3. Pendekatan Retoris (Rethorical Approach)
Pendekatan ini muncul sebagai respon terhadap model manajemen isu
Chase, Jones, dan Crane yang kemudian dikembangkan oleh ilmuwan retoris
yang tertarik pada wacana korporat dan public relations. Menurut Crable dan
Vibbert mengidentifikasikan 3 hal dalam pendekatan ini, yaitu: (1). Pendekata
model proses manajemen isu berasumsi bahwa organisasi memiliki
wewenang yang sama dengan pemerintah ketika berhubungan dengan
penciptaan kebikajan publik. (2). Isu sebagai sebuah masalah yang belum
terselesaikan dan siap untuk sebuah keputusan. (3).
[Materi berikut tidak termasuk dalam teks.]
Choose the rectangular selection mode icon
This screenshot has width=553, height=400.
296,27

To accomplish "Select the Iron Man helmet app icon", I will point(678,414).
Terdapat 3 strategi
respon terhadap isu, yaitu reaktif, adaptif, dan catalystic. Catalystic artinya
organisasi berupaya membawa isu melalui siklusnya sehingga dapat
diselesaikan sesuai dengan tujuan organisasi.
4. Pendekatan Terintegrasi

Dikenalkan oleh Taylor, Vasquez, dan Doorley melalui artikel mereka “Merck
AIDS Activities:Engagement as a Framework for Extending Issue
Management” yang diterbitkan pada September 2003. Ada 3 hal yang
dikemukakan dalam pendekatan ini, yaitu: (1). Manajemen isu membantu
organisasi tumbuh dan bertahan hidup karena memberikan organisasi alat
untuk memaksimalkan peluang. (2). Hubungan organisasi dan publik harus
tetap berlanjut walaupun siklus hidup sebuah isu telah berakhir. (3).
Pendekatan ini memfokuskan pada bagaimana organisasi melibatkan publik
sebelum, selama dan setelah sebuah isu melewati siklusnya.

Daftar Pustaka
1. Cutlip, Scott M. & Allen H. Center. 2000. “Efective Public Relations”. New
Jersey : Prentice Hall.
2. Nova, Firsan. 2011. “Crisis Public Relations”. Jakarta : RajaGrafindo
Persada.
3. Regester, Michael, Judy Larkin. Risk Issues and Crisis Management in
Public Relations. New Delhi: Crest Publishing House, 2003.
4. Wongsonagoro, Maria. “Crisis Management & Issues Management” (The
Basics of Public Relations). Jakarta: IPM Public Relations, 24 Juni 1995.